When I asked for that “statistical study of indices”, Dr Tapping replied that it was being submitted to a journal and he’d let me know when its in pre-print – which is fine by me.

I think it’s fair to say that all solar scientists have been caught out by the length of the solar minimum and the delay to SC24. In subsequent posts I’ll be reviewing the prognostications of solar models, in an effort to understand what exactly goes into predictions of solar cycles.

In other news, as reported on Watts Up With That:

NOAA/SWPC will be releasing an update to the Solar Cycle 24 Prediction on Friday, May 8, 2009 at noon Eastern Daylight Time (1600 UT) at a joint ESA/NASA/NOAA press conference

I can hardly wait.

Popular Mechanics on the Solar Minimum

February 7th, 2008 John A 6 comments

Joe Pappalardo at Popular Mechanics has a fascinating article on the possible (probable?) result of an extended solar minimum such as that which we are experiencing: global cooling:

Every day, scientists hoping to see an increase in solar activity train their instruments at the sun as it crosses the sky. This is no idle academic pursuit: A lull in solar action could potentially drive the planet’s temperature down, or even prompt a mini Ice Age.
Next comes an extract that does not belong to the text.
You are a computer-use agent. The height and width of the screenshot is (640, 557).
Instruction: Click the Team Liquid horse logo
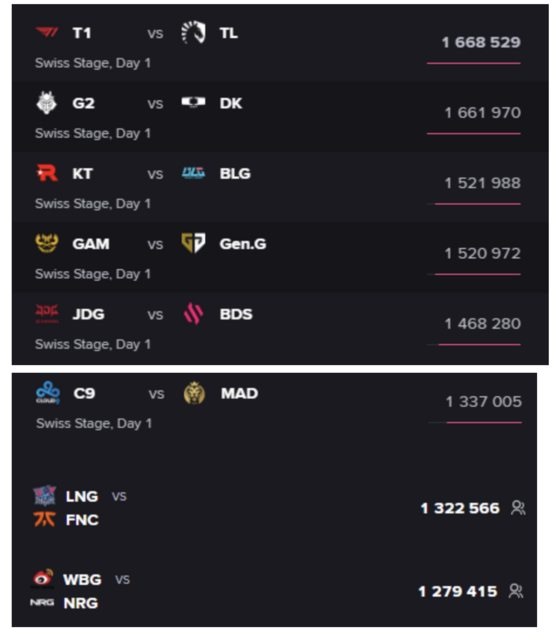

Woah! I wonder if Joe has heard about the overwhelming scientific consensus that denies such a result? Maybe I should sic James Hansen on him…

For millennia, thermonuclear forces inside the star have followed a regular rhythm, causing its magnetic field to peak and ebb, on average, every 11 years. Space weathermen are watching for telltale increases in sunspots, which would signal the start of a new cycle, predicted to have started last March and expected to peak in 2012. “When the sun’s active, it’s a little bit brighter,” explains Ken Tapping, a solar researcher and project director for Canada’s National Research Council.

So far, Tapping reports no change in the magnetic field strength, as measured by radio telescopes. On the more positive side, last month NASA reported a small, earth-sized sunspot with a magnetic field pointing in the opposite direction from those in the previous cycle; qualities that designate the spot as a signal of a new upturn in activity. At the solar maximum, scientists expect to see between 75 and 150 such sunspots per day.

Tapping oversees the operation of a 60-year-old radio telescope that he calls a “stethoscope for the sun.” Recent magnetic field readings are as low as he’s ever seen, he says, and he’s worked with the instrument for more than 25 years. If the sun remains this quiet for another a year or two, it may indicate the star has entered a downturn that, if history is any precedent, could trigger a planetary cold spell that could bring massive snowfall and severe weather to the Northern Hemisphere.

The last such solar funk corresponded with a period of bitter cold that began around 1650 and lasted, with intermittent spikes of warming, until 1715. While there were competing causes for the climatic shift—including the Black Death’s depopulation of tree-cutting Europeans and, more substantially, increased volcanic activity spewing ash into the atmosphere—the sun’s lethargy likely had something to do with it.

Of course, no mention of greenhouse gases.

Just how much influence the sun has on global temperatures has been the subject of sometimes acrimonious debate. While an upswing in solar activity may cause a warming trend, it was discounted in the mid-1990s as the sole driver of current climate change. And for anyone hoping that a solar downswing might bail us out of our current dilemma: Solar influence on climate is slight compared to the impact of man-made greenhouse gases, a National Academy of Sciences report concluded in 1995.

Ah, there it is! So what we have is a contest between global warming due to greenhouse gases, and global cooling due to solar dimming.

Its a dilemma as to what to wish for. Global cooling such as the Little Ice Age would have been a technological challenge to modern 21st Century agriculture, technology and energy resources. What’s there to worry about with global warming? Deserts like the Sahara shrinking is a bad thing to be avoided…like the Plague?